Mais au cœur même de ces poèmes […] apparaît ce qu’on ne peut dire autrement que par l’idée de lumière. Comme si les mots retrouvaient une intensité, une qualité d’évidence qui seraient en puissance dans chaque chose, un vers puis un autre et un autre encore se détachent de la méditation ou du souvenir, illuminant comme d’une foudre l’horizon entier de la terre.

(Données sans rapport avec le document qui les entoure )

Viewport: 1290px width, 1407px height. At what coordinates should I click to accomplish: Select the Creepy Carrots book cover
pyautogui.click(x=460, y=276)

Même dans les moments de nostalgie, même dans ceux de la plus grande souffrance, cela s’impose comme une joie (Bonnefoy, 1983, p. 18).

*

27La joie est ainsi dans Les Pleurs tout ensemble un prisme au travers duquel est appréhendé le temps de l’existence, un idéal esthétique qui permet de donner forme à l’écoulement des années comme au surgissement des émotions, et un don fait à l’autre. Pour la « voix » qui se remémore sa « joie éphémère », « se fondre en pleurs », ce n’est donc pas disparaître, mais plutôt accueillir tout ce qui fait la vie, comme en un creuset. La fusion valmorienne est brûlante, parfois corrosive, mais toujours lumineuse, à l’image des « trois mots » qui scandent la vie de « L’Éphémère », de la naissance au trépas : « Bonjour ! bonheur ! adieu ! Trois mots pour ton soleil. » (Desbordes-Valmore, [1833] 2019, p. 230). Dans ce vers, qui par son rythme et son averbalité n’est pas sans rappeler le cri du mémorial de Pascal : « Joie, joie, joie, pleurs de joie », mais aussi dans l’ensemble de son œuvre poétique, Marceline Desbordes-Valmore mime l’instantanéité de la parole. Elle l’inscrit néanmoins dans le temps long du livre, de telle sorte que, pour qui veut bien contempler ses éclats de joie ou de douleur, un durable bonheur de lecture peut advenir.